▶ [GIVEN TASK] Give as a JSON list of strings the lines of the rows beginning at the line that contains "You are a GUI" and continuing through the end of the rows, one string per line, with blank lines omitted and the pictures left out.
** Begin MATERIAL SHOWN **
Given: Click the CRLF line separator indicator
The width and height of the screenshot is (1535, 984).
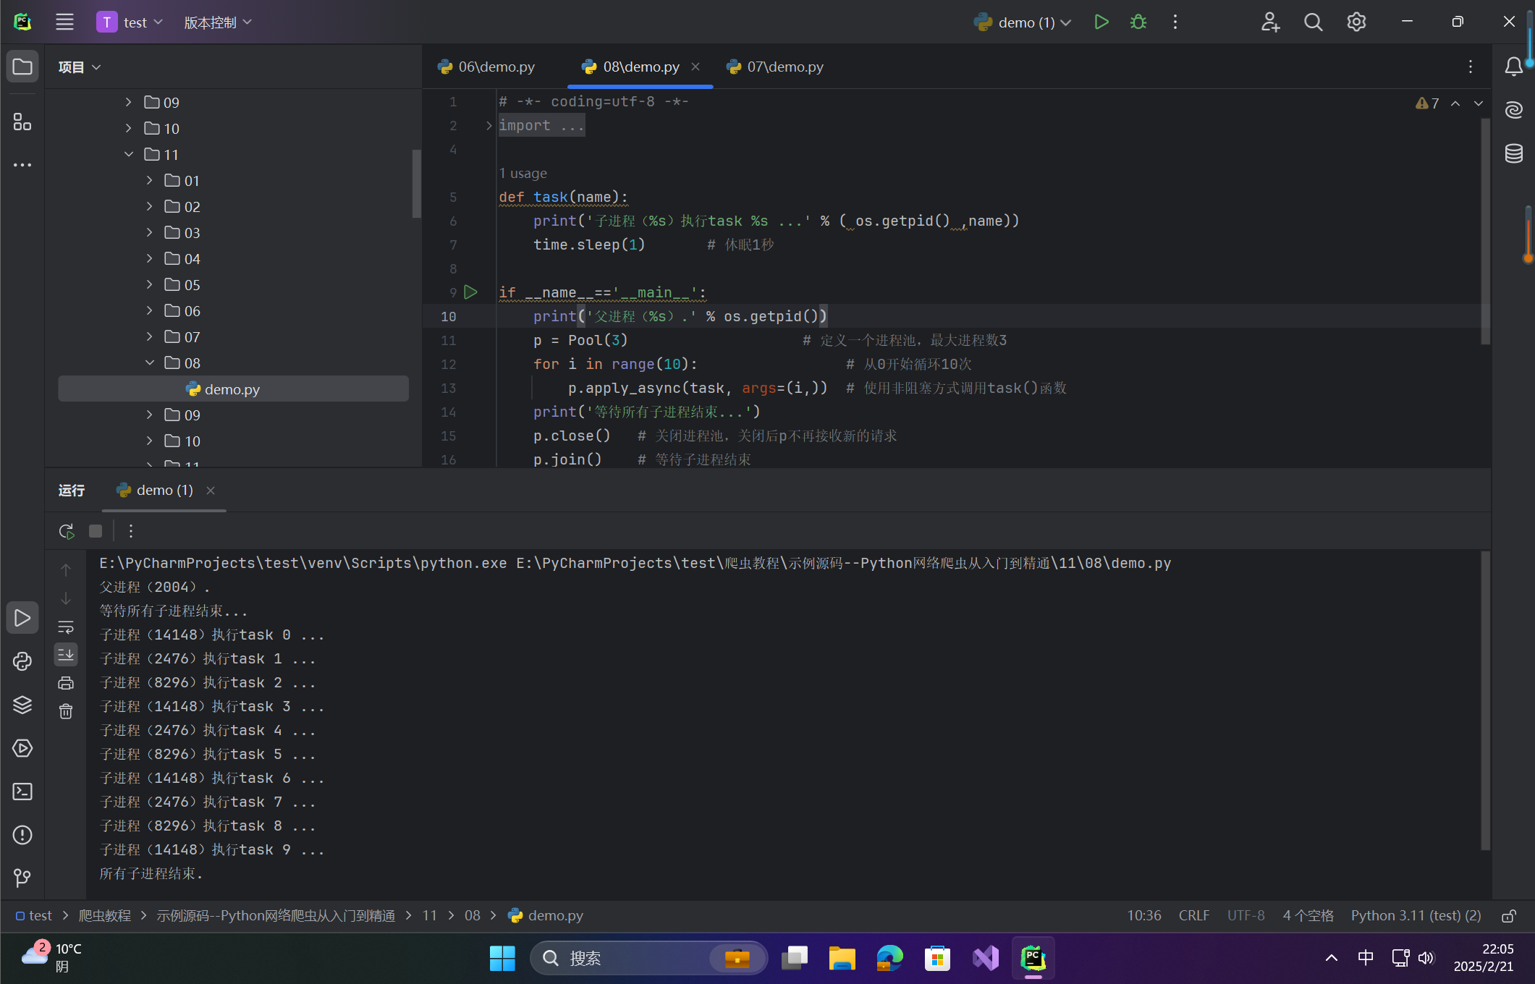Looking at the screenshot, I should [x=1193, y=916].

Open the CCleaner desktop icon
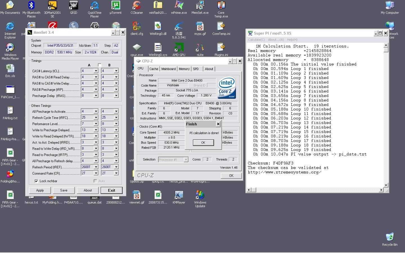(x=137, y=6)
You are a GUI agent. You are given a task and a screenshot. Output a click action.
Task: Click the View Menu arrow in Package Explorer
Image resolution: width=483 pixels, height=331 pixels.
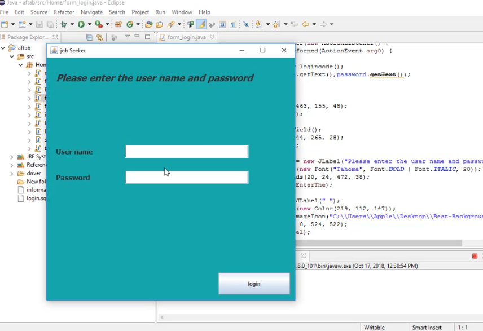(128, 37)
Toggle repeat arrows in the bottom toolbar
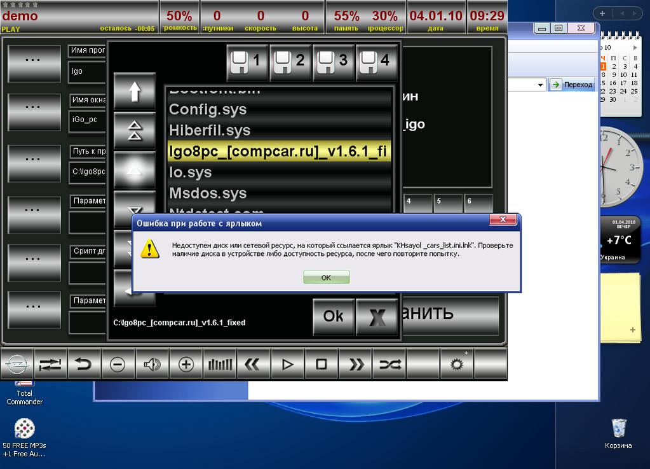This screenshot has height=469, width=650. pyautogui.click(x=50, y=364)
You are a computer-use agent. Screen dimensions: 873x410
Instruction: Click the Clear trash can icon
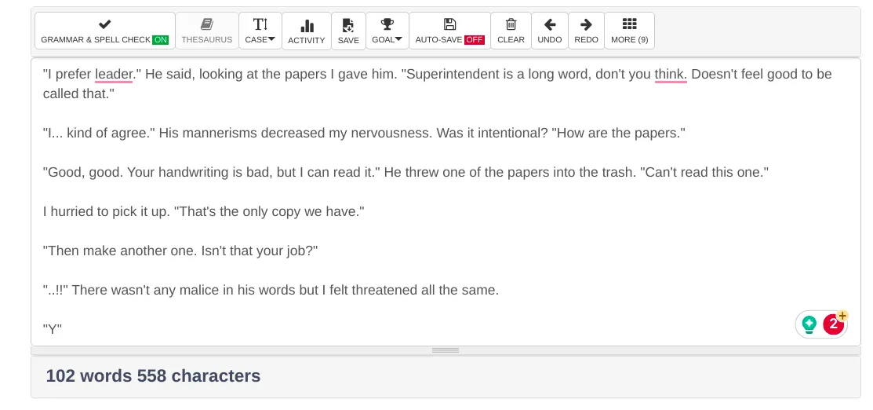pos(511,24)
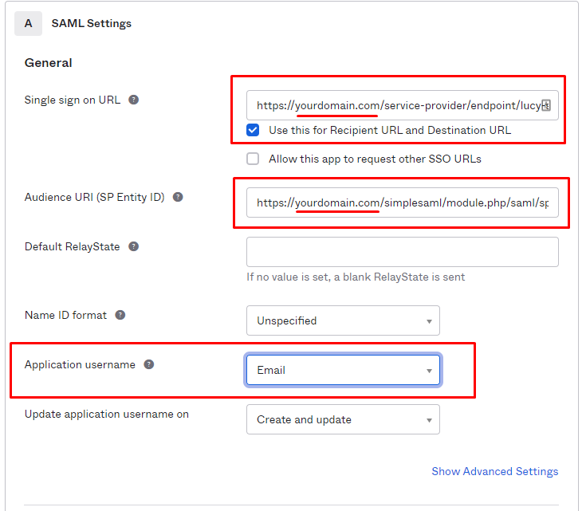Click the icon inside Single sign on URL field
The width and height of the screenshot is (586, 511).
pos(546,105)
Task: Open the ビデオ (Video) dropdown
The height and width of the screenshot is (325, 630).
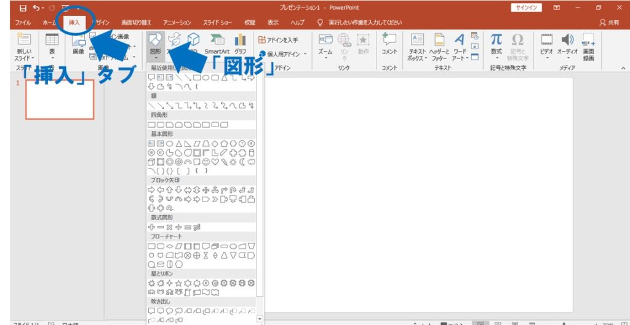Action: [x=546, y=46]
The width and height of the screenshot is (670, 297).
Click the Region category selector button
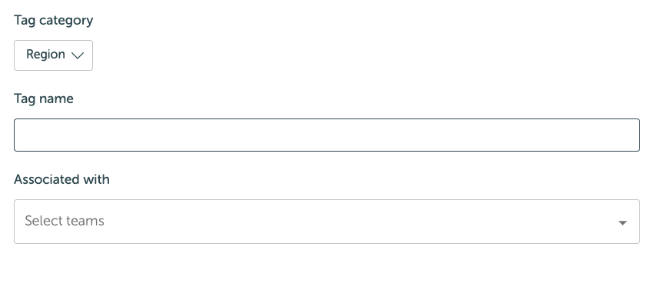tap(54, 55)
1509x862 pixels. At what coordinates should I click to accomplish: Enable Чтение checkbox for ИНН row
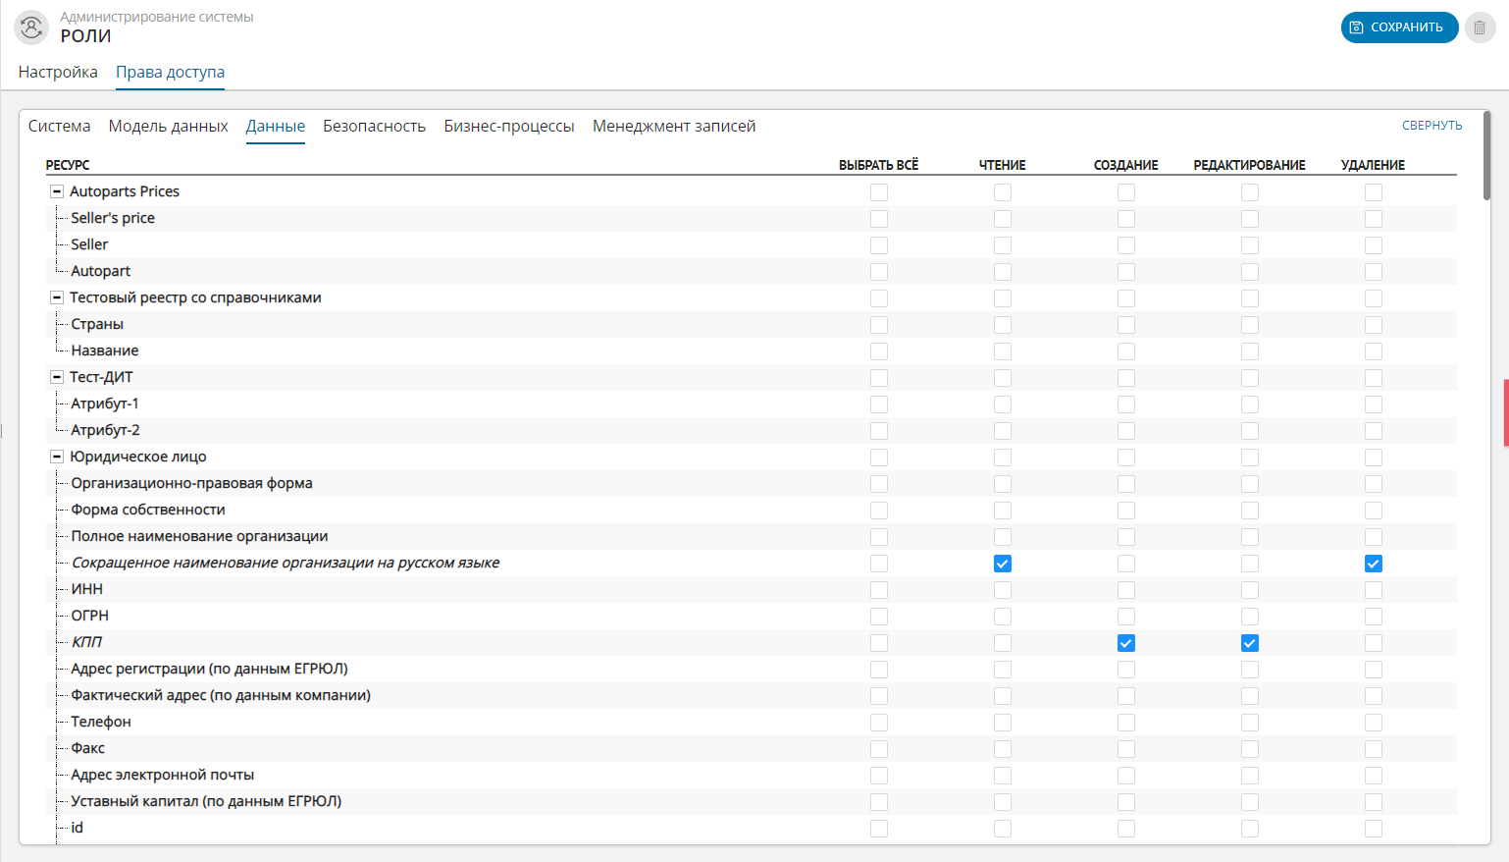click(1002, 590)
** End MATERIAL SHOWN **
▶ [RESPONSE BELOW]
[
  "You are a GUI agent. You are given a task and a screenshot. Output a click action.",
  "Task: Click the View Menu arrow in Package Explorer",
  "Image resolution: width=483 pixels, height=331 pixels.",
  "(128, 37)",
  "Toggle repeat arrows in the bottom toolbar",
  "This screenshot has height=469, width=650. pyautogui.click(x=50, y=364)",
  "You are a computer-use agent. Screen dimensions: 873x410",
  "Instruction: Click the Clear trash can icon",
  "pos(511,24)",
  "Click the icon inside Single sign on URL field",
  "The width and height of the screenshot is (586, 511).",
  "pos(546,105)",
  "Task: Open the ビデオ (Video) dropdown",
  "The height and width of the screenshot is (325, 630).",
  "Action: [x=546, y=46]",
  "The width and height of the screenshot is (670, 297).",
  "Click the Region category selector button",
  "tap(54, 55)",
  "1509x862 pixels. At what coordinates should I click to accomplish: Enable Чтение checkbox for ИНН row",
  "click(1002, 590)"
]